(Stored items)

^^^^^^^^

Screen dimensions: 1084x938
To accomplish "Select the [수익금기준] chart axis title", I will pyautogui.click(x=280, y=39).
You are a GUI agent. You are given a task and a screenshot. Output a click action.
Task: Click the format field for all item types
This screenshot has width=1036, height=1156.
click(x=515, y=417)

^^^^^^^^

### EXERCISE AIM
Your answer must be the lines from the one containing "You are a GUI" to the last line of the entries, repeated exactly and with nothing else.

### ANSWER BOX
You are a GUI agent. You are given a task and a screenshot. Output a click action.
Task: Click the format field for all item types
This screenshot has width=1036, height=1156.
click(x=515, y=417)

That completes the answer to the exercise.